• _GOAL_
Copy the full passage on profiler module keywords word for word.

A module list provides more selectivity when selecting features. The value is a comma-separated list of one or more of the following keywords. If a ! preceeds the keyword, then feature is deselected for that module. The default if a module is not given in a list is to deselect the feature for that module even if the feature is enabled by default. As a shorthand, if the list begins with a deselected module, then unlisted modules are by selected by default. So mpi selects only the MPI module, while !mpi selects all modules except MPI.

Not all keywords are significant for all environment variables.

Module Names
Keyword Description
arcmi ARMCI data transfer functions. Requires that the application also calls MPI or shmem.
all Select all modules. Useful to change the default for unlisted modules from deselected to selected. Should always be specified as the first keyword. The samp module is not part of all, so it needs to be explicitly selected.
caller Profile by caller module extension.
ga Global Arrays data transfer functions. Requires that the application also calls MPI or shmem.
heap Heap functions (malloc, free, etc.)
mpi MPI functions (except MPI I/O).
mpio MPI I/O functions.
papi Hardware performance counters.
partners MPI point-to-point message partners. Use with PROFILER_VERBOSE to get per-function reports.
pio POSIX I/O calls (read, write, open, close, etc.).
prof The profiler itself. Used with PROFILER_DISABLE, PROFILER_WARN and PROFILER_DEBUG.

• _RECORDS SUPPLIED_
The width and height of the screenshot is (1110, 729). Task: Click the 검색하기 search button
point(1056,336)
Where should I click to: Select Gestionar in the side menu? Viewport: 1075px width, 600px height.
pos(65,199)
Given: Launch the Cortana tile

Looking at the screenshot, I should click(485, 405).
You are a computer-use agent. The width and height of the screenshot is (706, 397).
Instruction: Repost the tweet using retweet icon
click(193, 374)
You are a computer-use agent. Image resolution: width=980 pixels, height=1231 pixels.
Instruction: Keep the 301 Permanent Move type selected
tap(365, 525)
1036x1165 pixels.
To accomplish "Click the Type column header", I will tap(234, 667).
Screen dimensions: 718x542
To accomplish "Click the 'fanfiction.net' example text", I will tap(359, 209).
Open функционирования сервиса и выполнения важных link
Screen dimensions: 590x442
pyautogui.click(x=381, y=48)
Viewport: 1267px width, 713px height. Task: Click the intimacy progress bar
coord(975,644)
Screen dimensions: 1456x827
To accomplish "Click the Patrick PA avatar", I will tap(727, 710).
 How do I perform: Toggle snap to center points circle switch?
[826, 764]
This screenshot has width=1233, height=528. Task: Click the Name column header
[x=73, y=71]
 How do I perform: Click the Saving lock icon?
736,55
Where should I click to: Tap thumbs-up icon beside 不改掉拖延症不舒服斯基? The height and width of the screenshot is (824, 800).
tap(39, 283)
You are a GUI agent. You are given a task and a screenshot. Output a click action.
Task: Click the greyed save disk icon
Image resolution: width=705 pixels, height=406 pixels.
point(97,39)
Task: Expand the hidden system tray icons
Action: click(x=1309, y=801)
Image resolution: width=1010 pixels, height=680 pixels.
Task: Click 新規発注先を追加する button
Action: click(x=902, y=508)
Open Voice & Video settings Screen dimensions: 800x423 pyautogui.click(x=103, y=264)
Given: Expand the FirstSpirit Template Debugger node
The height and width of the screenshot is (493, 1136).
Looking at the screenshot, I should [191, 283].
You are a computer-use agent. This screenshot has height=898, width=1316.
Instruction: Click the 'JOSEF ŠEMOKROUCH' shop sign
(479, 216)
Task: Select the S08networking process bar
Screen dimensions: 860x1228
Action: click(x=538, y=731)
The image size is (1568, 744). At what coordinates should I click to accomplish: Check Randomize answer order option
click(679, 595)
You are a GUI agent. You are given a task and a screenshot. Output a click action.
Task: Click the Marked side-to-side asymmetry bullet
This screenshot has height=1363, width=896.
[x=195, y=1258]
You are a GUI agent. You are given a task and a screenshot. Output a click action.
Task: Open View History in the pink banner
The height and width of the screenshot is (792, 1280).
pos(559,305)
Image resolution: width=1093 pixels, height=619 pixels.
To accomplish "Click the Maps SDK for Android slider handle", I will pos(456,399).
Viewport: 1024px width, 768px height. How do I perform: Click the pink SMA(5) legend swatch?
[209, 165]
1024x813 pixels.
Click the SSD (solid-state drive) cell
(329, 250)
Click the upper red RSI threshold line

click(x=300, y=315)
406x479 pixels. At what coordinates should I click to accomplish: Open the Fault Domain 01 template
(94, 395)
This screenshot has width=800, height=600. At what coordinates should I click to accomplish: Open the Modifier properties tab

• _COMPLETE RESPONSE_
A module list provides more selectivity when selecting features. The value is a comma-separated list of one or more of the following keywords. If a ! preceeds the keyword, then feature is deselected for that module. The default if a module is not given in a list is to deselect the feature for that module even if the feature is enabled by default. As a shorthand, if the list begins with a deselected module, then unlisted modules are by selected by default. So mpi selects only the MPI module, while !mpi selects all modules except MPI.

Not all keywords are significant for all environment variables.

Module Names
Keyword Description
arcmi ARMCI data transfer functions. Requires that the application also calls MPI or shmem.
all Select all modules. Useful to change the default for unlisted modules from deselected to selected. Should always be specified as the first keyword. The samp module is not part of all, so it needs to be explicitly selected.
caller Profile by caller module extension.
ga Global Arrays data transfer functions. Requires that the application also calls MPI or shmem.
heap Heap functions (malloc, free, etc.)
mpi MPI functions (except MPI I/O).
mpio MPI I/O functions.
papi Hardware performance counters.
partners MPI point-to-point message partners. Use with PROFILER_VERBOSE to get per-function reports.
pio POSIX I/O calls (read, write, open, close, etc.).
prof The profiler itself. Used with PROFILER_DISABLE, PROFILER_WARN and PROFILER_DEBUG.